A Câmara de Vereadores realizou, na manhã de hoje (16), uma audiência pública para debater o Substitutivo nº 1 ao Projeto de Lei Complementar 5/2025, de autoria do vereador Diego Milani (PL). A proposta busca alterar a Lei Complementar que trata do Plano Diretor de Desenvolvimento Integrado (PDDI) do município, incluindo a possibilidade de utilização de fontes alternativas de abastecimento de água, como os poços artesianos. O PLC trata sobre o regramento do uso da água de poços artesianos, impondo requisitos de potabilidade para consumo humano.

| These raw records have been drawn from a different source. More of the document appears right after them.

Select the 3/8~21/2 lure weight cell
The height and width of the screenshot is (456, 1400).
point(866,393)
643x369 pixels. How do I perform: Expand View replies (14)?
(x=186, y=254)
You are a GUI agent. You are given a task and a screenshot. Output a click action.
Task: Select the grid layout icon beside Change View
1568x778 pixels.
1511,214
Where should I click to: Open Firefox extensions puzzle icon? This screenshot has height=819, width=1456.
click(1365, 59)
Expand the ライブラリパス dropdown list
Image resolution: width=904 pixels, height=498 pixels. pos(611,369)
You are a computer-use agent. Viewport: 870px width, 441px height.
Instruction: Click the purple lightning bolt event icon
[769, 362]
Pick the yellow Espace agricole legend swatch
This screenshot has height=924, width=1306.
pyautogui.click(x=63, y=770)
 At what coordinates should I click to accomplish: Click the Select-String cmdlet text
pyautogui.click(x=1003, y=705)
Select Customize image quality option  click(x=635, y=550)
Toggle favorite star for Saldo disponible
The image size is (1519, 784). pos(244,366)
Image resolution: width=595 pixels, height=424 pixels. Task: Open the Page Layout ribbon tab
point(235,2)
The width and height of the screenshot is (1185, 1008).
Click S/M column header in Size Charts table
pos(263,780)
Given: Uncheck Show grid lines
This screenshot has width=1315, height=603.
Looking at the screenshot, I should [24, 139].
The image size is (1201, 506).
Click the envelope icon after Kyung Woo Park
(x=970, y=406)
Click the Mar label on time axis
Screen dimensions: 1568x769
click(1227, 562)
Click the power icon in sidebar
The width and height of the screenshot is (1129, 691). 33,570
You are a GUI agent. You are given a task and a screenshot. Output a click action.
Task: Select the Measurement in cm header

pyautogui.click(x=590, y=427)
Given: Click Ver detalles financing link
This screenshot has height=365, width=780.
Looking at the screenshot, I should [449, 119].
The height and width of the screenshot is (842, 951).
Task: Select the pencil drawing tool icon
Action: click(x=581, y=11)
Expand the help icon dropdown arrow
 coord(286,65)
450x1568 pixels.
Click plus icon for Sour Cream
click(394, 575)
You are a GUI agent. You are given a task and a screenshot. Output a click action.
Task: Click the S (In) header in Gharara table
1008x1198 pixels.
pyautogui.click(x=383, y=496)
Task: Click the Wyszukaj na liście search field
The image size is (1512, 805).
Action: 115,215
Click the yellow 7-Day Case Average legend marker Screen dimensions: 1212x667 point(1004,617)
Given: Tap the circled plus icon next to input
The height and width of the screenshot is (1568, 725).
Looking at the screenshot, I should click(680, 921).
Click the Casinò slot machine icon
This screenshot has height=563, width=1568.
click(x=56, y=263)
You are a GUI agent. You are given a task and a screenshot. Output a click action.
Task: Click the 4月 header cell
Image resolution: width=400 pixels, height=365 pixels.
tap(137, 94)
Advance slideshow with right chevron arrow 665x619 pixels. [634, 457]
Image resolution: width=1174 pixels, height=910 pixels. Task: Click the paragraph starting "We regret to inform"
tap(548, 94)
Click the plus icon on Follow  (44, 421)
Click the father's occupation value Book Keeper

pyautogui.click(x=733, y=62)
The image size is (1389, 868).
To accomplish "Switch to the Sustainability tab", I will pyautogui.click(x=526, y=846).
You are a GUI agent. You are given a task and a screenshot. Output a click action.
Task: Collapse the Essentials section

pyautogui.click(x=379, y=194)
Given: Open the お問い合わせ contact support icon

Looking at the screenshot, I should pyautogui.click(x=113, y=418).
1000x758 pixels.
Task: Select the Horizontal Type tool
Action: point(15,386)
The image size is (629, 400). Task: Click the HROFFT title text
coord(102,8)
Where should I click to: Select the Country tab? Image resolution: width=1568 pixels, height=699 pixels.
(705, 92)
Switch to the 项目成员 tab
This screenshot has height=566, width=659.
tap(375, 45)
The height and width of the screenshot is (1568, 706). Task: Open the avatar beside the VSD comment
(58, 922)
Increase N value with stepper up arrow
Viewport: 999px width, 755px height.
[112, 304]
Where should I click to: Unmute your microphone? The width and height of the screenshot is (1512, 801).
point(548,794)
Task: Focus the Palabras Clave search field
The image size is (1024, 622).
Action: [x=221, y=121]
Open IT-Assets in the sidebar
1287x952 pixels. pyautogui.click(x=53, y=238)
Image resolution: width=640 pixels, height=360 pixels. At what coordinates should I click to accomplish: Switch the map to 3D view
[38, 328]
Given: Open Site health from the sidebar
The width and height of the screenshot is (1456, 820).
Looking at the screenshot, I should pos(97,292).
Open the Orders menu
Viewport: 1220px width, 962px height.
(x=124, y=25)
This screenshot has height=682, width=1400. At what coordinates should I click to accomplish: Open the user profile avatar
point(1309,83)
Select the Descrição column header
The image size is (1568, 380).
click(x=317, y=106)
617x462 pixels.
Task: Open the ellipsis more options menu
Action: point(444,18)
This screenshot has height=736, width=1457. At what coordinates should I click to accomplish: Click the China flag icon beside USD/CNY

A principal intenção do projeto é garantir que o município tenha respaldo legal para fiscalizar e regulamentar a implantação de poços artesianos, especialmente em tempos de escassez hídrica. Segundo Milani, a proposta surge da necessidade de oferecer alternativas ao abastecimento tradicional, considerando que o PDDI atual não contempla diretrizes específicas sobre o tema.
Corsan/Aegea
Durante a audiência, Aldomir Antônio Santi, gerente regional da Corsan/Aegea e vereadores discutiram os impactos da medida. Entre os pontos levantados estiveram a importância de acompanhamento técnico e fiscalização, o papel do Estado na liberação de autorizações e as preocupações ambientais envolvidas. De forma geral, os parlamentares defenderam a proposta como uma alternativa viável para ampliar a segurança hídrica, desde que respeitadas as exigências legais e ambientais.
“Não se trata de substituir o sistema existente, mas de permitir que, em momentos de crise, a cidade tenha um instrumento legal que viabilize o uso responsável de fontes alternativas. Isso garante segurança jurídica e, acima de tudo, mais acesso à água potável para a população”, destacou o vereador Diego Milani (PL), proponente do projeto.